* **TASK STATEMENT**
Pictures excluded, output the lines of the data below between the one holding "The image size is (896, 525)." and the one holding "Open the recent", inclusive, exactly as they stand.

#### INPUT

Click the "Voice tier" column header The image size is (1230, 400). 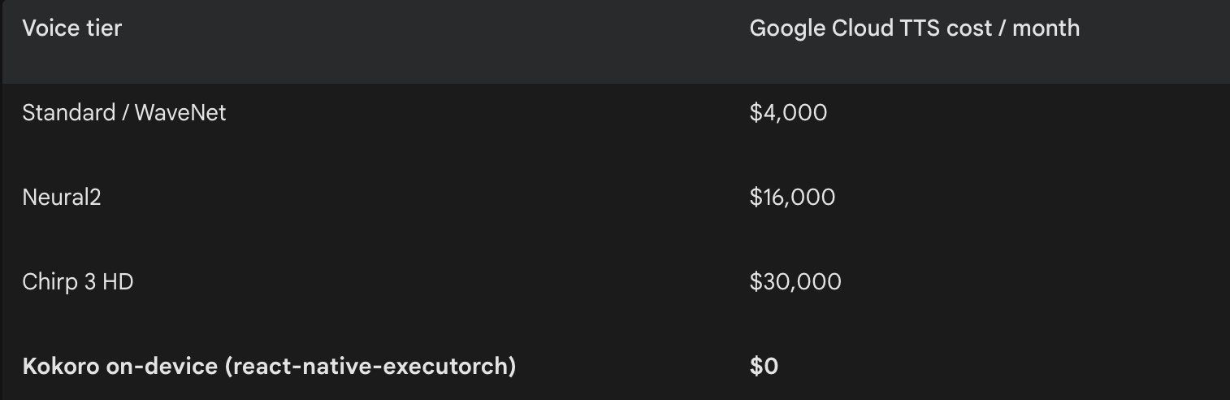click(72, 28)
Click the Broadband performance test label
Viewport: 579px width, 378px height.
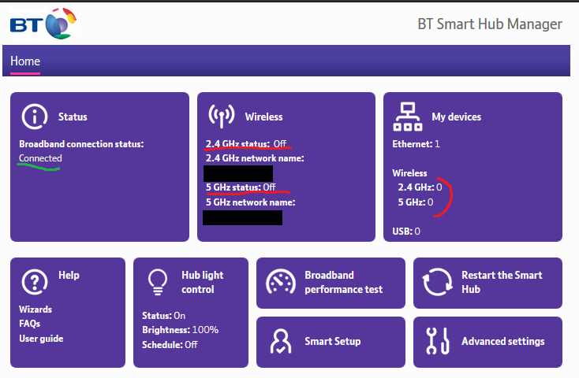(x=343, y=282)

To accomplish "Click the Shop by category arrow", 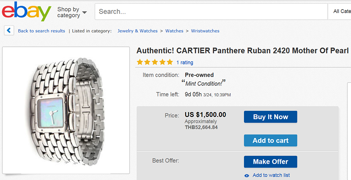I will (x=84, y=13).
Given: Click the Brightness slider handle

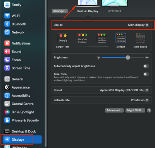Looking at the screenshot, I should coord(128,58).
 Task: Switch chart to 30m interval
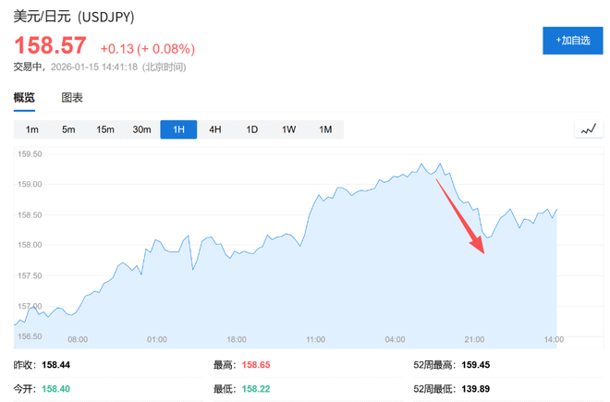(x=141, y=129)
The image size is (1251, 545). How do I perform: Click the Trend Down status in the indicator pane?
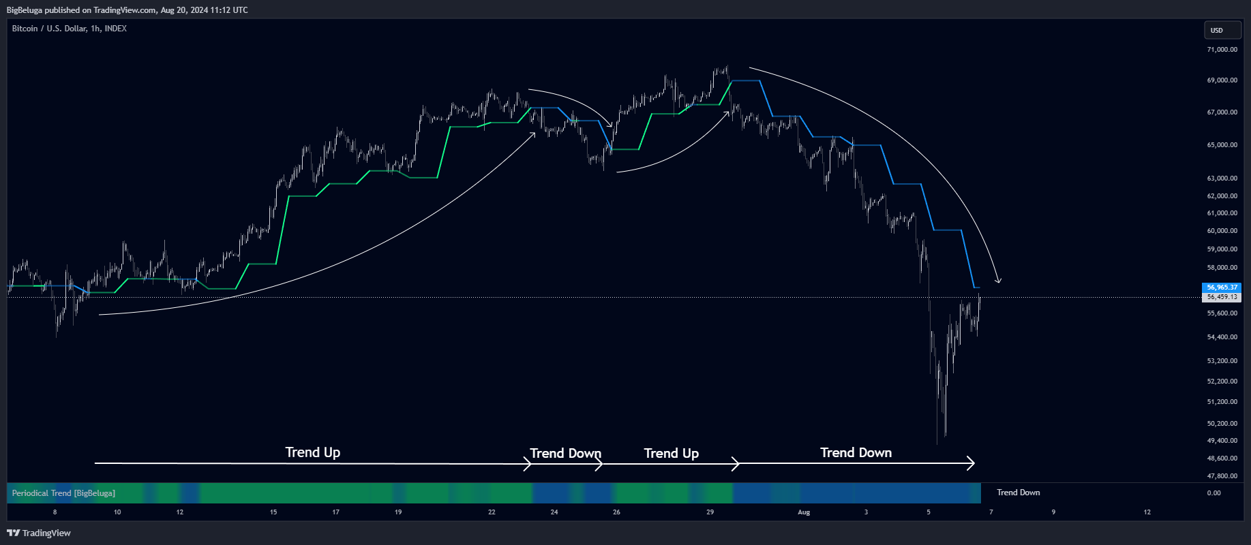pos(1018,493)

########
#### INPUT

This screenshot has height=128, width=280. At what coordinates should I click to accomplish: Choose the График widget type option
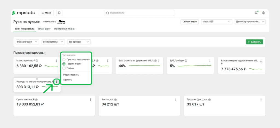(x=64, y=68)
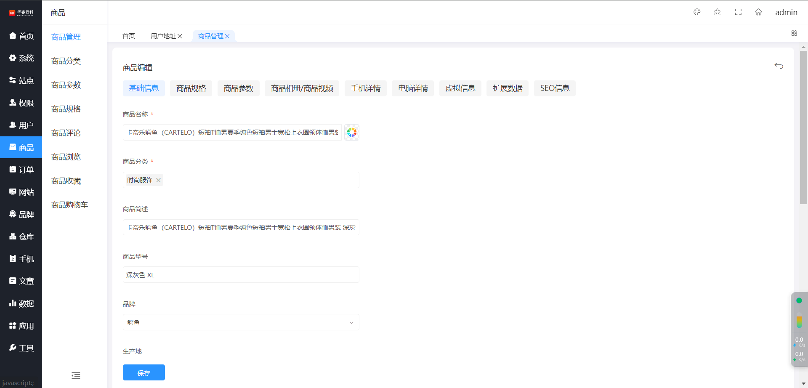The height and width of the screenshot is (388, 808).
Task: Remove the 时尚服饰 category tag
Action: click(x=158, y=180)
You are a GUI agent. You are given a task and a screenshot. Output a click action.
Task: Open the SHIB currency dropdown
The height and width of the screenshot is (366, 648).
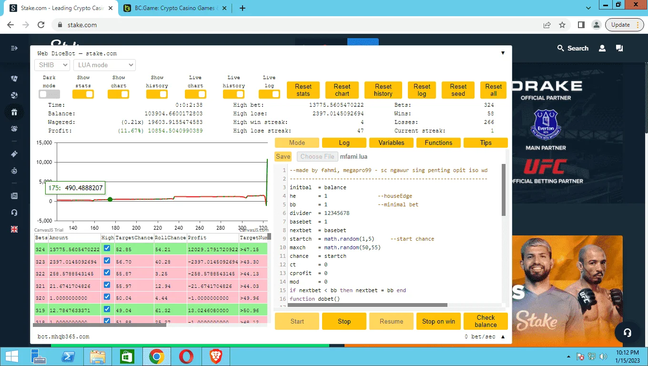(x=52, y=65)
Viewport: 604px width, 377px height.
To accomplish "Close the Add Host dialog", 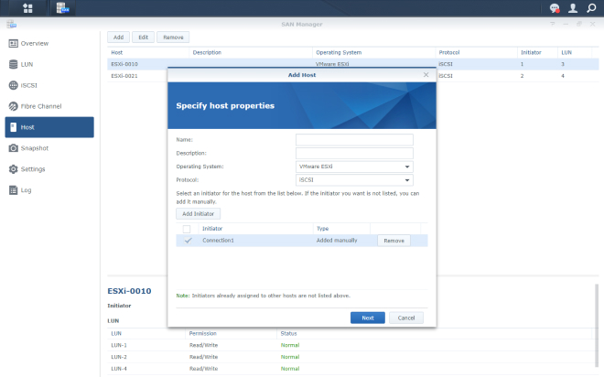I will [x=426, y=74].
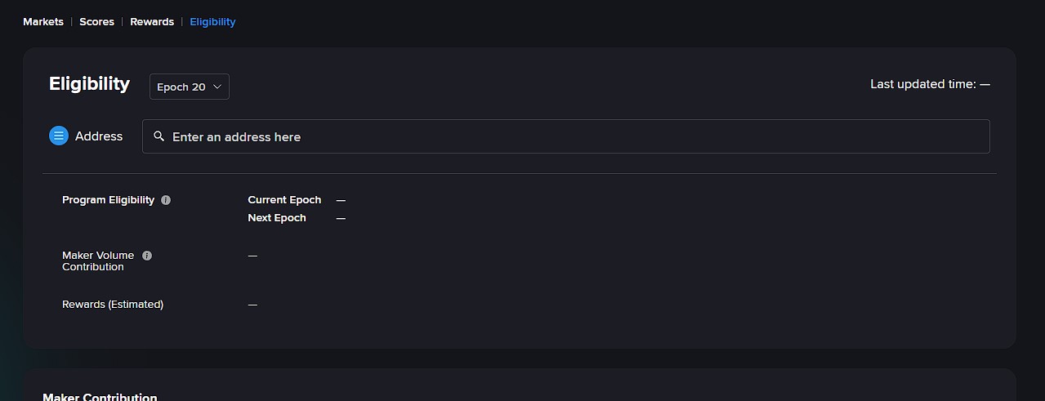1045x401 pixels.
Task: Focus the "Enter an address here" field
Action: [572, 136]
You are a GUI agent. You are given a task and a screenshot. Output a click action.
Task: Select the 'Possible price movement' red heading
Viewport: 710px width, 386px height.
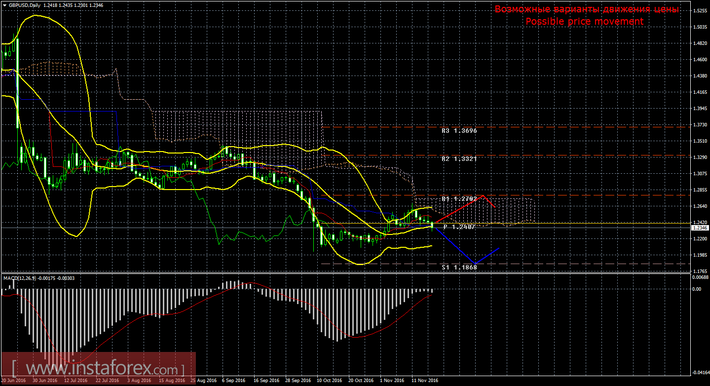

########
#### INPUT

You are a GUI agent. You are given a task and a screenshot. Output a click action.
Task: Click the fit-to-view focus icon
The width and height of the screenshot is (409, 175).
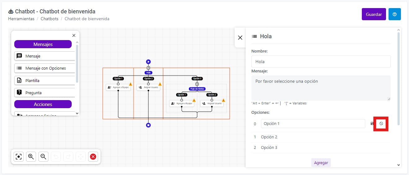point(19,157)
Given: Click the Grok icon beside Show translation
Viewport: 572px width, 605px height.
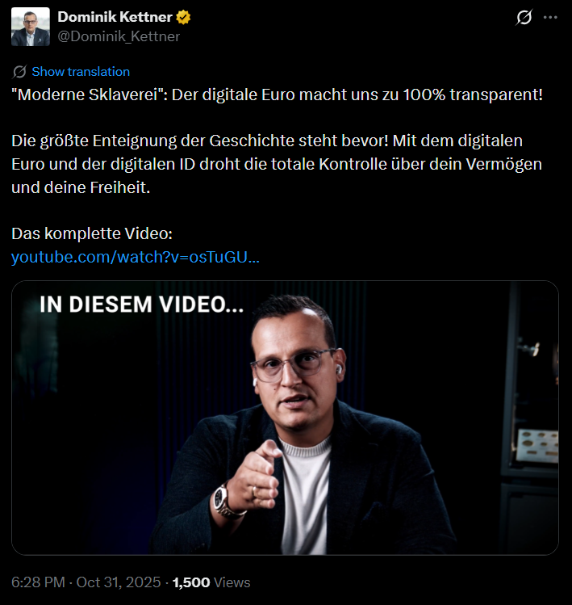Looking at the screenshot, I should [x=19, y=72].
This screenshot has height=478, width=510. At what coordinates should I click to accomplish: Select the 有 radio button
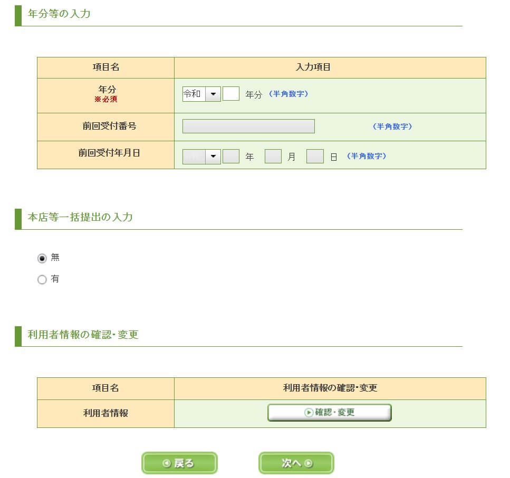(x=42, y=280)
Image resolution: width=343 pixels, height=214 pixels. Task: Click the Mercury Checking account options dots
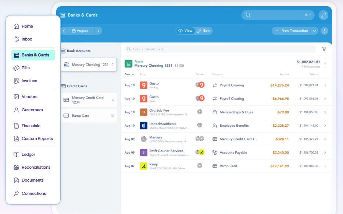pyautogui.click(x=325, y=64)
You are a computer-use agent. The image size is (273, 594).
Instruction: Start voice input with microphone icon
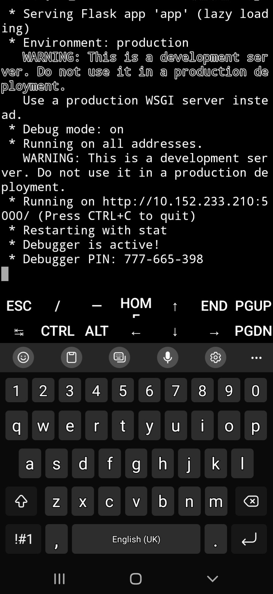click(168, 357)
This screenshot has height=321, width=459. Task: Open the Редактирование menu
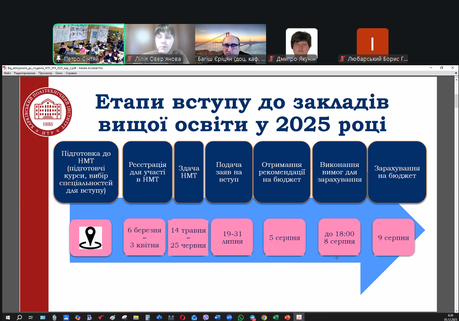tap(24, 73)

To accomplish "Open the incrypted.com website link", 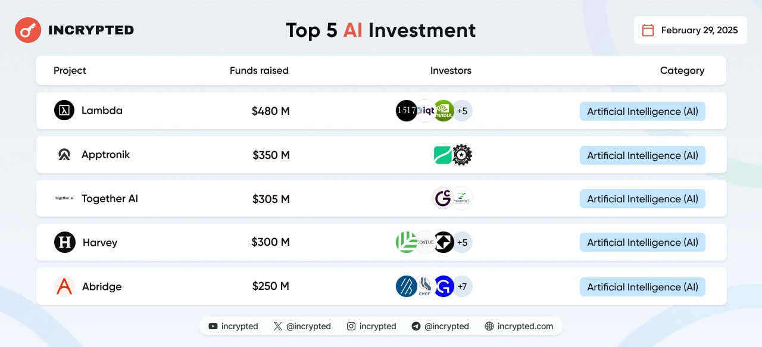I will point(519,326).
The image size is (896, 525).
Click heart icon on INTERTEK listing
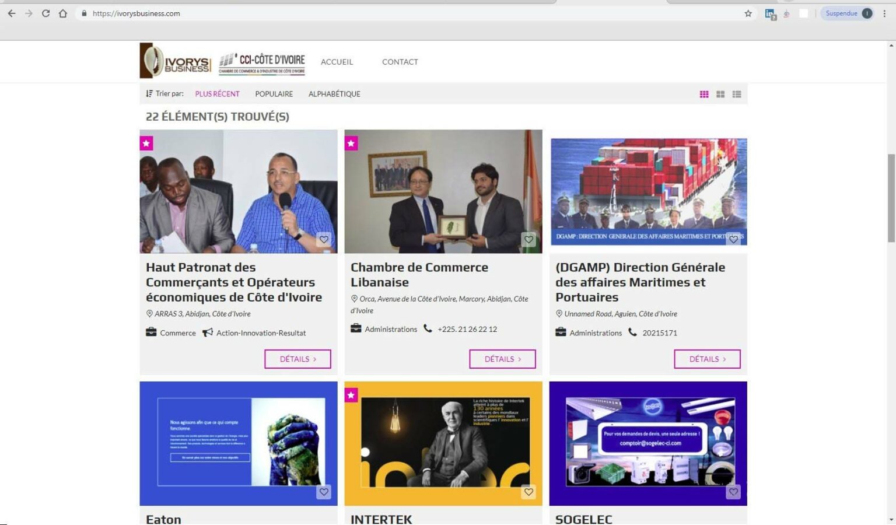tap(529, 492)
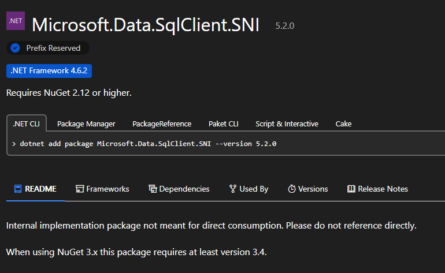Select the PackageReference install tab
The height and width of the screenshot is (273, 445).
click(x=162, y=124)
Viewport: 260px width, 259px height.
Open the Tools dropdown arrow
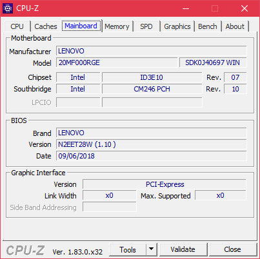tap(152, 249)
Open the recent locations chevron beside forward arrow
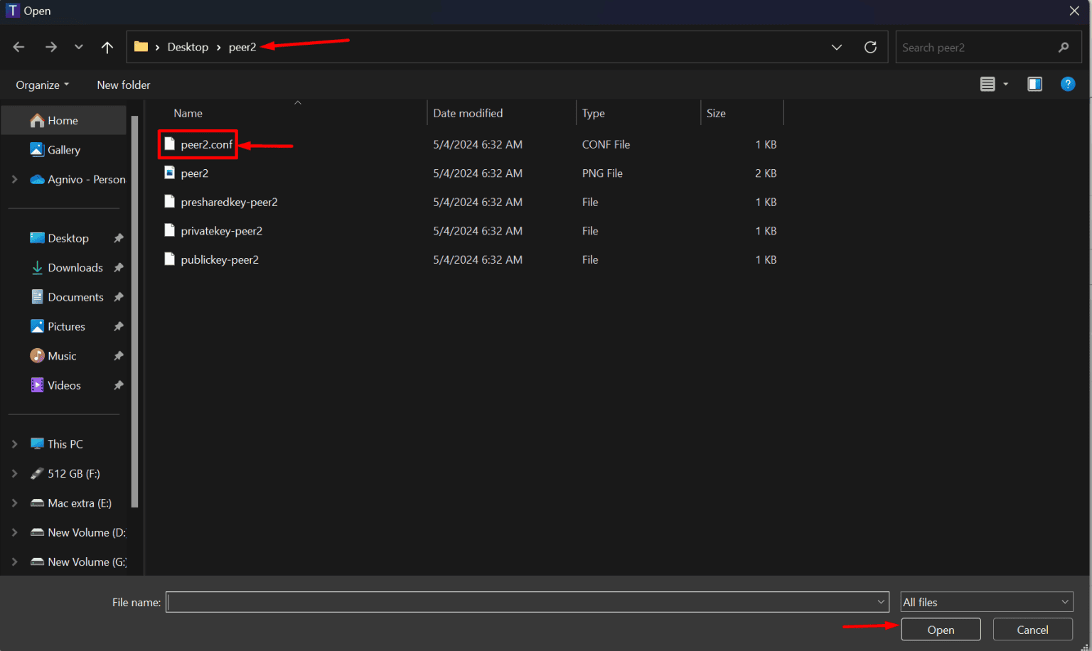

########

* **YOUR RESPONSE**
The image size is (896, 525).
Click heart icon on INTERTEK listing
tap(529, 492)
Select the PackageReference install tab
The height and width of the screenshot is (273, 445).
click(x=162, y=124)
Viewport: 260px width, 259px height.
Open the Tools dropdown arrow
tap(152, 249)
Open the recent locations chevron beside forward arrow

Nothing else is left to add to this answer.